YOUR GOAL -> Put the lines from the first one through the line containing "chart-legend: 2024-07-01 2024-06-17 2024-05-17 is", both included, into a Markdown table with the columns Number and Line. Leave out blank lines and number each row.

━━ SUPPLIED RECORDS

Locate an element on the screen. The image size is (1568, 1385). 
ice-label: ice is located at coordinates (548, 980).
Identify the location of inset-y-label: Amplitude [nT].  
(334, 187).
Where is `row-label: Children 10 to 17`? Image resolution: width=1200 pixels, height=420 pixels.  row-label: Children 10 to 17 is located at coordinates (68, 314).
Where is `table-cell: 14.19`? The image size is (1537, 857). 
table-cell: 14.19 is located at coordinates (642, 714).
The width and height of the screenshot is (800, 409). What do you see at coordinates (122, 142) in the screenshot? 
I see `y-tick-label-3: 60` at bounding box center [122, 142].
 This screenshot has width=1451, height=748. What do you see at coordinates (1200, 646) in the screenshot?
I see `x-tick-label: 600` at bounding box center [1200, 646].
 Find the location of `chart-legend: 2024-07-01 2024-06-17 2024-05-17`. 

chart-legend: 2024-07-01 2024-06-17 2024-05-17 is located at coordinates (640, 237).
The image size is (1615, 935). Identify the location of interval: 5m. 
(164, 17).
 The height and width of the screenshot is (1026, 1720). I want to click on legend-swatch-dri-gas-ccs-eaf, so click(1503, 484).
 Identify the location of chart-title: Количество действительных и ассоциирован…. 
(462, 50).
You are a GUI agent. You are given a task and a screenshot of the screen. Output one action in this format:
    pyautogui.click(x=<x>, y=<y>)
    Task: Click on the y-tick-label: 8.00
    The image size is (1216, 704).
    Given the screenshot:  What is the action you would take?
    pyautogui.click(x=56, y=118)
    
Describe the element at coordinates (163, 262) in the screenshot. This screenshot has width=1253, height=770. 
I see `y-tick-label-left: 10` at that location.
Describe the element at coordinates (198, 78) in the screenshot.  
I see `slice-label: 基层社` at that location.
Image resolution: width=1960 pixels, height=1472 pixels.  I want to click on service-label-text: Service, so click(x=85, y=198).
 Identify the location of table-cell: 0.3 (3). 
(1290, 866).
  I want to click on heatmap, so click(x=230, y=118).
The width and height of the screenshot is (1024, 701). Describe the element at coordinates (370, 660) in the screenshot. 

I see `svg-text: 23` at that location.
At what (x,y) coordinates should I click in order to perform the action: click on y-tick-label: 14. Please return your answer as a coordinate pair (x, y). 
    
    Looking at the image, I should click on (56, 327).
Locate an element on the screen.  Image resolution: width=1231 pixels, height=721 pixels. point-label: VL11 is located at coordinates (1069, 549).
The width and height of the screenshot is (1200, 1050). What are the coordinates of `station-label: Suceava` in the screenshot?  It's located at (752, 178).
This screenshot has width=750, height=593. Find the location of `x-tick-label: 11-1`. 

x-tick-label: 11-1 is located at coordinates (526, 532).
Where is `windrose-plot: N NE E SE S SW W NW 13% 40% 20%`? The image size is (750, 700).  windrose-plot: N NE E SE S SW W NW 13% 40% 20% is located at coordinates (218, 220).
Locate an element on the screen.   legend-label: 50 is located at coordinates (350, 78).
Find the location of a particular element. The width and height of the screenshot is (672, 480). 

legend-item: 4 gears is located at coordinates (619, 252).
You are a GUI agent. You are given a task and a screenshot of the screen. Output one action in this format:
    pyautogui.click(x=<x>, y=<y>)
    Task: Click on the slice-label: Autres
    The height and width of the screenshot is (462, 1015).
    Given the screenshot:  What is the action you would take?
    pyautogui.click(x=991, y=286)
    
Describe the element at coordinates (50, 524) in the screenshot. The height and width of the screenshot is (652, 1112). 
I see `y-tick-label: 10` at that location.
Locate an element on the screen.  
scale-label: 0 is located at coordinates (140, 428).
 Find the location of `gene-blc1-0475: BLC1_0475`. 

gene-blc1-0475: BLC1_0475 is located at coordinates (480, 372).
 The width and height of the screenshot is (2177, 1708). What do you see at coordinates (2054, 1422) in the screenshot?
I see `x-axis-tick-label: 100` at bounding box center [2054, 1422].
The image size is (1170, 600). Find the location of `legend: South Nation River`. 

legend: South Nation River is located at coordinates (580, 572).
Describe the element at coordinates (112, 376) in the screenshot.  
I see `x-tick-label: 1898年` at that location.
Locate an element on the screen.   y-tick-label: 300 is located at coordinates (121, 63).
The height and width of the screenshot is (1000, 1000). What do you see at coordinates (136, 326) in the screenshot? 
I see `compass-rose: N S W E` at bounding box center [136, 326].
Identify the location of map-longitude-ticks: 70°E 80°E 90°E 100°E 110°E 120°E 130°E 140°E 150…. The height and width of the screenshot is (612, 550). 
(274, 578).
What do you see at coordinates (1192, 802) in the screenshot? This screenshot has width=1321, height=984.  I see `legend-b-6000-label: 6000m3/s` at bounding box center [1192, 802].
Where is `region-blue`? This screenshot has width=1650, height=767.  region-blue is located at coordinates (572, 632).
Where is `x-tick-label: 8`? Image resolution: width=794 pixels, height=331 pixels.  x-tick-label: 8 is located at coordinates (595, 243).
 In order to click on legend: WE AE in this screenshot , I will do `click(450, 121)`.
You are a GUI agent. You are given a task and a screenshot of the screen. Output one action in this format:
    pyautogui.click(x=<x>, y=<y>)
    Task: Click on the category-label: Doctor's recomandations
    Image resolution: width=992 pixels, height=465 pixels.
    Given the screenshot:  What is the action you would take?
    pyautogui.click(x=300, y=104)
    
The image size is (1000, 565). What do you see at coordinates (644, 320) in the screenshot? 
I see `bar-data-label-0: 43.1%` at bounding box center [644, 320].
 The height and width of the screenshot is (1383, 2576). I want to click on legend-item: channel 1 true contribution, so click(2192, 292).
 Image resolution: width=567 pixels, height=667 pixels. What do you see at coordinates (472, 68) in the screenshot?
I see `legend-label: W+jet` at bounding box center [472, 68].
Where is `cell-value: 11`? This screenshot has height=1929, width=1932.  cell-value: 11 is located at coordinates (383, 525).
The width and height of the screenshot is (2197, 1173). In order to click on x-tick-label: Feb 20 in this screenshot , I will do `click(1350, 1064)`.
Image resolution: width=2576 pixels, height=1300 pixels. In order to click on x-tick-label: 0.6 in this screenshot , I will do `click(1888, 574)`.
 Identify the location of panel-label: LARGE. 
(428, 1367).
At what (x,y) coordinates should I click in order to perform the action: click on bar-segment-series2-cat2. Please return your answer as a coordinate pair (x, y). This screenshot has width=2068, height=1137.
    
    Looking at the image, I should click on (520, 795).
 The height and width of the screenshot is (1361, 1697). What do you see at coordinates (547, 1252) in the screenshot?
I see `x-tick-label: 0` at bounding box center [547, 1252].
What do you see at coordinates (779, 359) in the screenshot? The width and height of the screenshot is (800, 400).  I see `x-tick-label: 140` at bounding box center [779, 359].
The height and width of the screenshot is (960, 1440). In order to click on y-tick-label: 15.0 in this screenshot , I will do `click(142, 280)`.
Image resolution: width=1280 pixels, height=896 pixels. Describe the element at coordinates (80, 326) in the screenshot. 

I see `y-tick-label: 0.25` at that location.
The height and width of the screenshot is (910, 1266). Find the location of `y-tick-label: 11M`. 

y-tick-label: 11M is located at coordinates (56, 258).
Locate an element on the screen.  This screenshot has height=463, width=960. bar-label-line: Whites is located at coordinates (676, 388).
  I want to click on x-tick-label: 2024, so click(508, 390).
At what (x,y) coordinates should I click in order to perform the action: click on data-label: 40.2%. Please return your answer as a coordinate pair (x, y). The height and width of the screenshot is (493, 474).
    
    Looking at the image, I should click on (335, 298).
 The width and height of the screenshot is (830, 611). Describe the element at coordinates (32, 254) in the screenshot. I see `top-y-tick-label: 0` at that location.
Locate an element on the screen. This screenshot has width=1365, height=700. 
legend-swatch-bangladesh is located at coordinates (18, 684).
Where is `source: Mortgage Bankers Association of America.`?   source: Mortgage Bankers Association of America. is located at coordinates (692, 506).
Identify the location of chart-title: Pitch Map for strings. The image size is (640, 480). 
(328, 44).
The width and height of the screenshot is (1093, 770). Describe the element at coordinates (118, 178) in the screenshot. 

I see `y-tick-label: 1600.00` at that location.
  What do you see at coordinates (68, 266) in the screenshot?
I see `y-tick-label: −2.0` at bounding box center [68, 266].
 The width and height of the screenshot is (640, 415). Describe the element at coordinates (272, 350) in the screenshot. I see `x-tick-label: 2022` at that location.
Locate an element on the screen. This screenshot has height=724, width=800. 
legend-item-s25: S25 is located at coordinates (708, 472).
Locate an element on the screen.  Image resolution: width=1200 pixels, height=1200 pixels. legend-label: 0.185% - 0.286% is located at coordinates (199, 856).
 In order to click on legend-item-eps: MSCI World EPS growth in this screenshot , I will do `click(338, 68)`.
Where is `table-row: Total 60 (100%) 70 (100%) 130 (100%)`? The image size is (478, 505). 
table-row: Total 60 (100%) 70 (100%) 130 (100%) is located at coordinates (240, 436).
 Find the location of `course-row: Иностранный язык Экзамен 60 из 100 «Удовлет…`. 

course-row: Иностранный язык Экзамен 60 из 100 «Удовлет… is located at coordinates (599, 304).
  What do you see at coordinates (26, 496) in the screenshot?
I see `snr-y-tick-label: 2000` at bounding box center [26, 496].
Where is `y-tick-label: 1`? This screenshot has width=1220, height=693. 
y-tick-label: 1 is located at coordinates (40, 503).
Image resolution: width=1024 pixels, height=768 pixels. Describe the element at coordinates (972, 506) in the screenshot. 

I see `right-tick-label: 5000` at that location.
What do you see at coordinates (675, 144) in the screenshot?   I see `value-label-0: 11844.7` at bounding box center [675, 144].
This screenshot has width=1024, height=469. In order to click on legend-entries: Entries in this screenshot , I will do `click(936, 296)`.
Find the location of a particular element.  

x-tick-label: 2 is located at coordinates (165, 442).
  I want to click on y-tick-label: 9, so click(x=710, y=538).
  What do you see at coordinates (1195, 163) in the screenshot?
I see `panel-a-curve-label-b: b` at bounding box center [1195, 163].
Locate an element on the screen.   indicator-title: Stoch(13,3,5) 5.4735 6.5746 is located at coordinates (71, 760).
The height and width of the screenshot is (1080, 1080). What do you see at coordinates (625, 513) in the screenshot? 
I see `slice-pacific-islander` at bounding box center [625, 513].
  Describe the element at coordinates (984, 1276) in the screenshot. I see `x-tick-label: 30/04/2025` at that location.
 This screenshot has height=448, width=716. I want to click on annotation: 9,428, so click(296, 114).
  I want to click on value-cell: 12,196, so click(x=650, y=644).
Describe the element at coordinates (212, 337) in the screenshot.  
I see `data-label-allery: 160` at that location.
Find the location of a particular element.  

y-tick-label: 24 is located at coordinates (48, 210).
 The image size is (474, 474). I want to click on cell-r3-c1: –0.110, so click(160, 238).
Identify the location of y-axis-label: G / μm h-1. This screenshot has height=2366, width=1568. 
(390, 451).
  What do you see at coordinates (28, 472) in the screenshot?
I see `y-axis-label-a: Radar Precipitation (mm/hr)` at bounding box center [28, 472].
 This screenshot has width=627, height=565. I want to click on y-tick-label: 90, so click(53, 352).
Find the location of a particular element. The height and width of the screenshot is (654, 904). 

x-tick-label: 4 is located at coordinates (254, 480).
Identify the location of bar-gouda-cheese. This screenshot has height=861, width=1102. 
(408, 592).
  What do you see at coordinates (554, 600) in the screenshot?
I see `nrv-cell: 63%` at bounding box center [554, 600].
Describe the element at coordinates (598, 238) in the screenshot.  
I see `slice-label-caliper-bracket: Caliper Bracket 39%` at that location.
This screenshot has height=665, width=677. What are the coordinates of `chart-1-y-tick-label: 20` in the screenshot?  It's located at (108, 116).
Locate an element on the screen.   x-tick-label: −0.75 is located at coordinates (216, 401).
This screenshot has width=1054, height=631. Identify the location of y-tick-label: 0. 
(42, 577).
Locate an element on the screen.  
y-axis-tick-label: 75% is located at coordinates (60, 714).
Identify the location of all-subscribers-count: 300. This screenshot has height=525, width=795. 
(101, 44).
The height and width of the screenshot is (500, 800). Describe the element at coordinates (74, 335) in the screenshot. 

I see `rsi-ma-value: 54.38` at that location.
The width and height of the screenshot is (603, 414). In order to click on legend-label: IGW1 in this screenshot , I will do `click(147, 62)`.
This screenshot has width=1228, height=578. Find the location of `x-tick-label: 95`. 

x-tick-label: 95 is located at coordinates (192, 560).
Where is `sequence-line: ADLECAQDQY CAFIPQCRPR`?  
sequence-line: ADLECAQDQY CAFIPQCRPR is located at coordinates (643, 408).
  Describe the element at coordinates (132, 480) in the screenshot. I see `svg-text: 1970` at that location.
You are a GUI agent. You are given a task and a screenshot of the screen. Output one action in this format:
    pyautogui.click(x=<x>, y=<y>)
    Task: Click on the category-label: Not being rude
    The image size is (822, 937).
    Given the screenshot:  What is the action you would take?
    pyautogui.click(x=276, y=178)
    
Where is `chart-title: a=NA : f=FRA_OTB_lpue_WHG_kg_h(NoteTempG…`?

━━━━

SOLUTION TO THIS EXERCISE ->
| Number | Line |
|---|---|
| 1 | Locate an element on the screen. The image size is (1568, 1385).  |
| 2 | ice-label: ice is located at coordinates (548, 980). |
| 3 | Identify the location of inset-y-label: Amplitude [nT].   |
| 4 | (334, 187). |
| 5 | Where is `row-label: Children 10 to 17`? Image resolution: width=1200 pixels, height=420 pixels.  row-label: Children 10 to 17 is located at coordinates (68, 314). |
| 6 | Where is `table-cell: 14.19`? The image size is (1537, 857).  |
| 7 | table-cell: 14.19 is located at coordinates (642, 714). |
| 8 | The width and height of the screenshot is (800, 409). What do you see at coordinates (122, 142) in the screenshot?  |
| 9 | I see `y-tick-label-3: 60` at bounding box center [122, 142]. |
| 10 |  This screenshot has width=1451, height=748. What do you see at coordinates (1200, 646) in the screenshot? |
| 11 | I see `x-tick-label: 600` at bounding box center [1200, 646]. |
| 12 |  Find the location of `chart-legend: 2024-07-01 2024-06-17 2024-05-17`.  |
| 13 | chart-legend: 2024-07-01 2024-06-17 2024-05-17 is located at coordinates (640, 237). |